Some of the Republicans seem to be walking around in a daze. I get a lot of “who the fuck do these people think they are!?” from older Republican friends.
It’s almost like the more moderate Republicans thought this was all a fucking game for the longest time and now that reality has hit close to home, they can no longer maintain their cognitive dissonance and denial.
This could prove to have been a masterstroke by Obama. He knows New York – even Upstate – is a Blue State and that our Republicans are much more moderate than Republicans elsewhere.
This has the potential to turn a lot of Republicans into both Independents and reluctant Democrats.
I’d really be interested in seeing what the 40 and under demographic is in the NY-23 election.
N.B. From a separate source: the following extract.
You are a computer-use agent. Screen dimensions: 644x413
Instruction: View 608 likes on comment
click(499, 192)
My guess is that the RNC has alienated a lot of people. Hell, even the older voters are annoyed. And given the Dem is basically a Blue Dog Dem, I think a lot of Rockefeller Republicans could rationalize a vote for him and hold their nose and pull the handle for him.
And I would’ve loved to have personally bitchslapped that asshole Texan, Armey. Fucking talk smack on our turf, will ya! Oh no you didn’t!
DougJ
But maybe they really do want Hoffman.
No one votes in these things, so I don’t think that what happens on Tuesday is any measure of what a typical district member wants. If Hoffman wins, say, three terms, then I’ll change my mind.
General Winfield Stuck
@West of the Cascades:
Actually, that was on General Lee, he insisted Pickett charge against Pickett’s dissent. Afterward, when it was a massacre, he said something like, “that old man had my troops murdered”
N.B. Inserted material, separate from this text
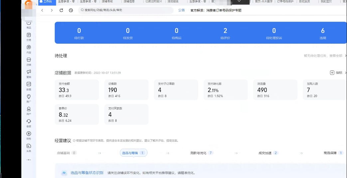Viewport: 347px width, 178px height.
Task: Click the browser refresh icon
Action: coord(61,10)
But I know what your saying using Pickett and Gettysburg as a metaphor.
Upper West
West of the Cascades —
What about Gerry Solomon (whose district included part of NY-23, I believe prior to redistricting)?
Chuck Butcher
@calipygian:
Actually I probably should have in the first place. I’m up to my ears in this shit and it is easy for me to forget that people who aren’t don’t really know much about how it works – other than who won after the count.
I’ve tried to touch on this intelligently in two separate posts, this kind of thing has real political meaning beyond who wins the 1 yr. It’s a lot of fun to speculate on how a Hoffman win would work poorly or how their perceived win at this will over amp the ‘baggery bunch.’ That’s just a part of it. Since I don’t work in the NY GOP Party I don’t know how badly this will play there – but it won’t be anything like good. I know about the egos, favors, etc that operate in State Party politics. This could be real bad down in the trenches of the State Party.
A State Party isn’t a mirror of the general voters, but they are important in State politics, they are experienced and they have built relationships – bad things to throw away. This kind of thing alienates the hell out of them. The RNC will try to put as good a face on this as they can, but I’ll tell you that if there isn’t serious heartburn there – they’re idiots. If you’re in doubt – think FL Primary…
Chuck Butcher
@Chuck Butcher:
shit, ’08 FL {D} Primary.
kay
@General Winfield Stuck:
But if she wanted to support the Dem she should have rebelled 24 hours earlier and stayed in. Deny Hoffman 20% of the GOP vote and the Democrat (might) win. She gets her revenge and her bigger goal is served: she marginalizes tea baggers. What’s the point of rebelling now? A day-late rebellion is just stupid.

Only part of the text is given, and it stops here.